During my depression I used to say these five-word phrases a couple dozen times a day. Sometimes under my breath, sometimes not. Sometimes out of anger at myself, sometimes to make a friend laugh. No matter the reason why, it seemed best to simply beat anyone else to the punch, so I went ahead and said it.
“Stupid, stupid, stupid me. Come on, Rennels.”
At that time in my life, I placed everything I said under a microscope. Every one of my words was covered in prickly thorns as it floated through the air. It hurt to hear them because every one of them sounded dumb and misguided. It became apparent I had a defective brain and was destined for torturous misery, and any friends who stayed by my side were just doing charity work hanging out with me, I thought, because “of course I can’t do anything right! What else can anyone expect from the dumbest person alive.”
The thing was, I did get some things wrong. I will always probably battle absent mindedness and I might always get a glazed over look on my face when someone starts to talk about their car engine or a Roth IRA. But that doesn’t mean I’m the dumbest person in the world, and even more importantly, I’ve realized it doesn’t mean I’m worth any less than the next person.
A few weeks ago my friend and I went to a favorite sandwich shop for breakfast. It’s a hole-in-the-wall shop and we frequent the place because it feels cozy like a living room. That is mostly thanks to a down home country gal who works there, who always wears a smile and hoots and hollers about the weekend as she makes everyone’s sandwiches.
And best of all, she sings.
She has a classic rock station on and when Three Dog Night or Creedence Clearwater Revival come on, she sings every word. We are out of her sight so maybe she doesn’t know we hear, but the whole neighborhood must know because she wails. I can’t imagine she ever had a singing lesson in her life because she is normally out of tune and her voice is less of a nightingale and more of, well, I guess Woody Woodpecker, but every time we hear her my friend and I stop to smile. The experience wouldn’t be the same without her.
So last week we were paying for our sandwiches and she was then making change when she started singing to herself. So I interrupted her.
“Hey, you should join us soon for an open mic night at my house. I mean, we love your voice!” I said.
She stopped and looked up. “Really?” she said.
“Absolutely. We love to hear you sing.”
She started laughing with joy. “Oh, gosh, you’re making me blush!” It looked like she was restraining tears, even.
And I wasn’t joking, not in the slightest. I mean, she wasn’t about to win any awards and Simon Cowell wasn’t going to fly her out to L.A., but that doesn’t mean I don’t love it when she sings. Life wouldn’t be the same without it. Similarly, I’m never going to take home any prize money from ‘Jeopardy.’ But that’s fine, too. It doesn’t mean people will love me any less.
The Silent Treatment
A few years ago a friend decided to go on a major weight loss mission to reduce from 400 pounds. And it was working. But after he reduced to 250 pounds, one day he suddenly couldn’t get out of bed. In fact, he couldn’t move at all. He was rushed to the hospital and doctors got to work to find out what went wrong, and he soon learned that his spine had deteriorated over the years but he was able to still function because the fat was holding things in place. Now that he removed the fat, which was also causing problems, he had a bigger problem.

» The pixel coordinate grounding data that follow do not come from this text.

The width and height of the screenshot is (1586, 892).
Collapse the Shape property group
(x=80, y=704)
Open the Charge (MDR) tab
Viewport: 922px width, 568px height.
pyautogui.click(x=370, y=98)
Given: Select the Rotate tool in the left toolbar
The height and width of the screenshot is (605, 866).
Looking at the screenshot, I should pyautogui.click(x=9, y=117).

Thankfully, it was going to be okay since modern medicine and physical therapy helped him get a new spine and walking normally again. But that took some time and patience.

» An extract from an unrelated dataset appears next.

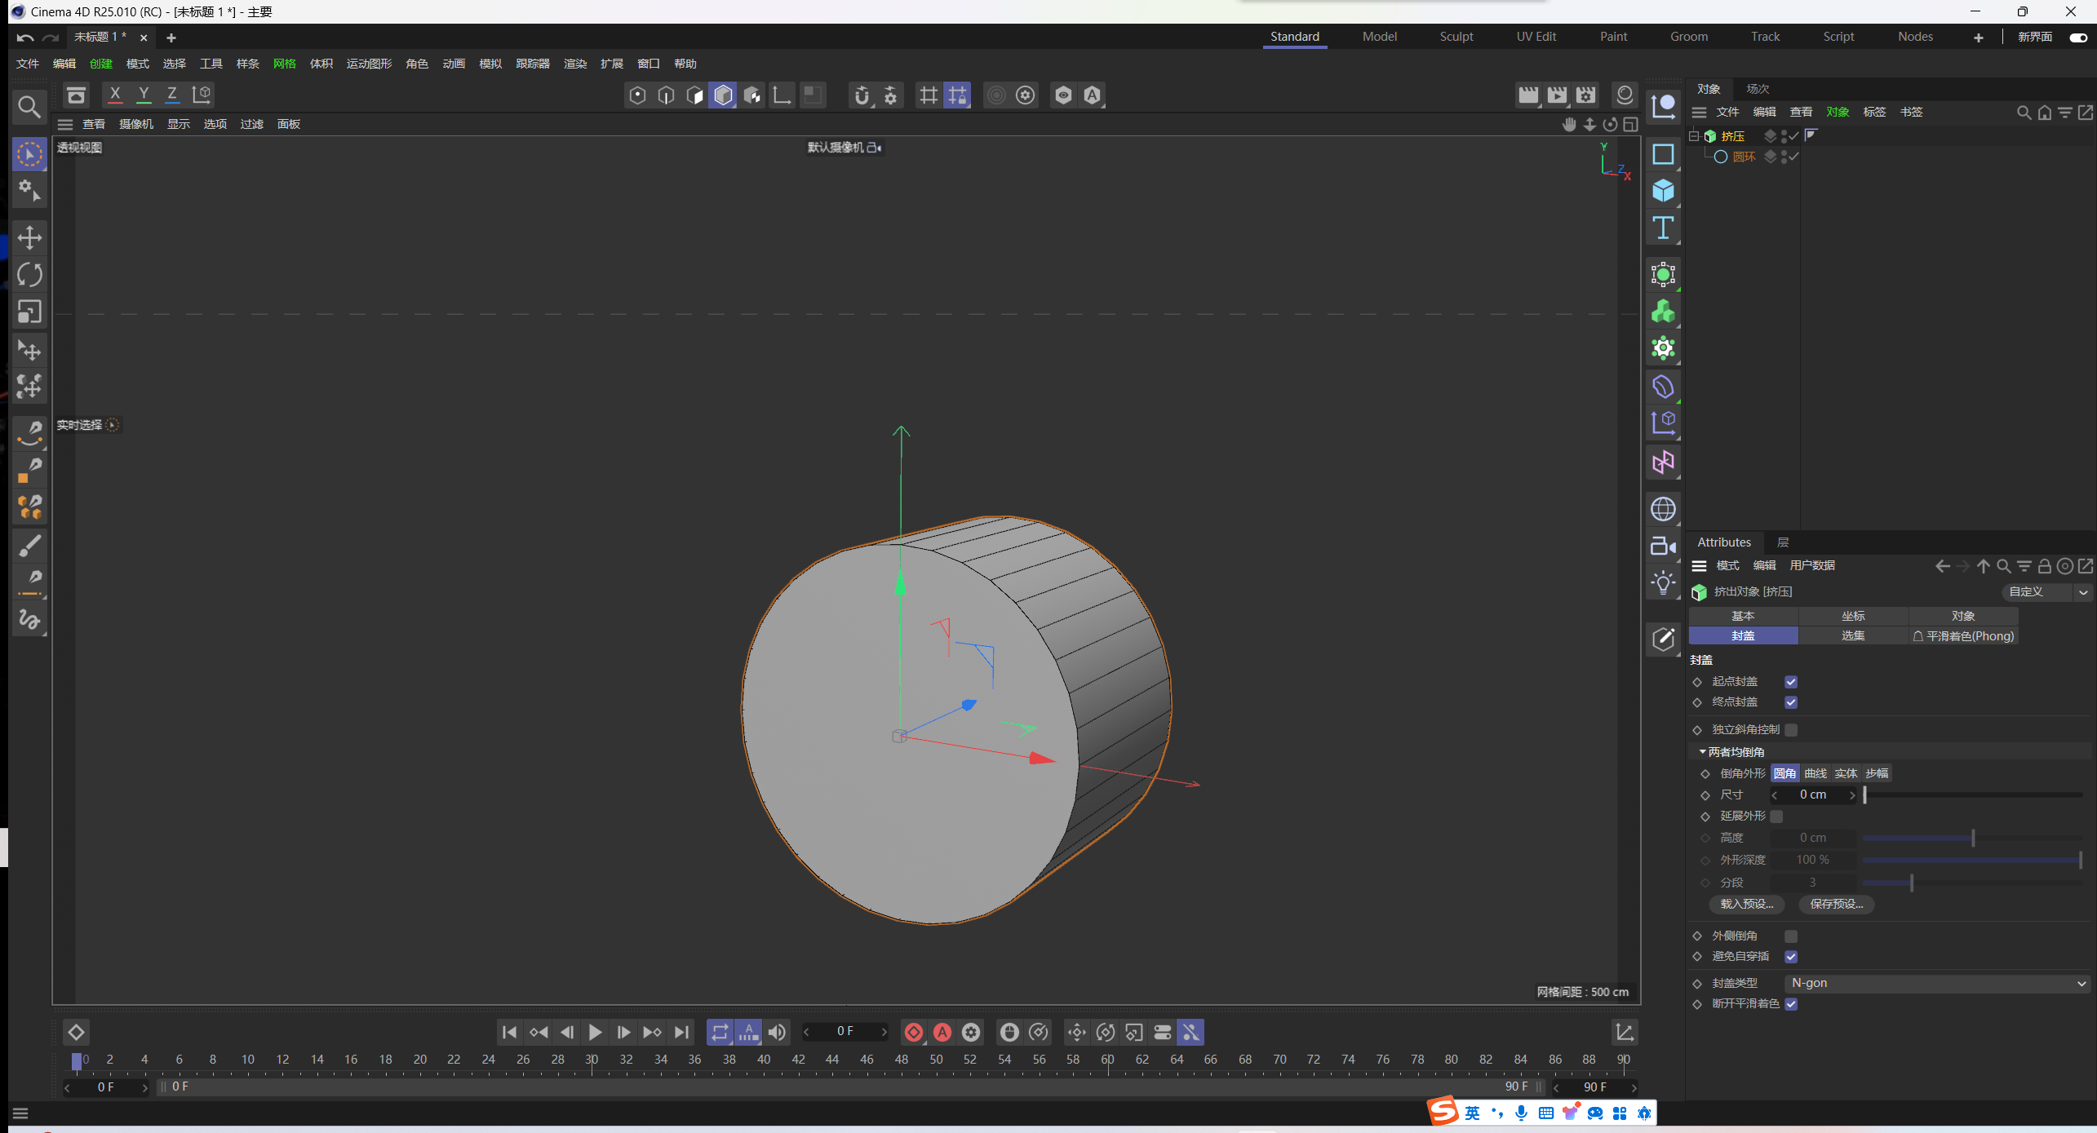The width and height of the screenshot is (2097, 1133).
Task: Click the Render Settings clapperboard icon
Action: (1585, 95)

Eight years ago I determined I needed to quit tearing myself down, so I stopped talking for a while. As in, no talking at all. Self deprecation had been so interwoven into my speech that I was relying on it to hold up my conversations, how the fat was holding up my friend’s spine. Every time I opened my mouth I ended up at the same point of negativity, so I just stopped.
It took a few months, and like my friend who probably had to start from scratch with walking, and then going one step at a time, I talked slowly and took it one word at a time.
But within six months I was talking without deprecating myself.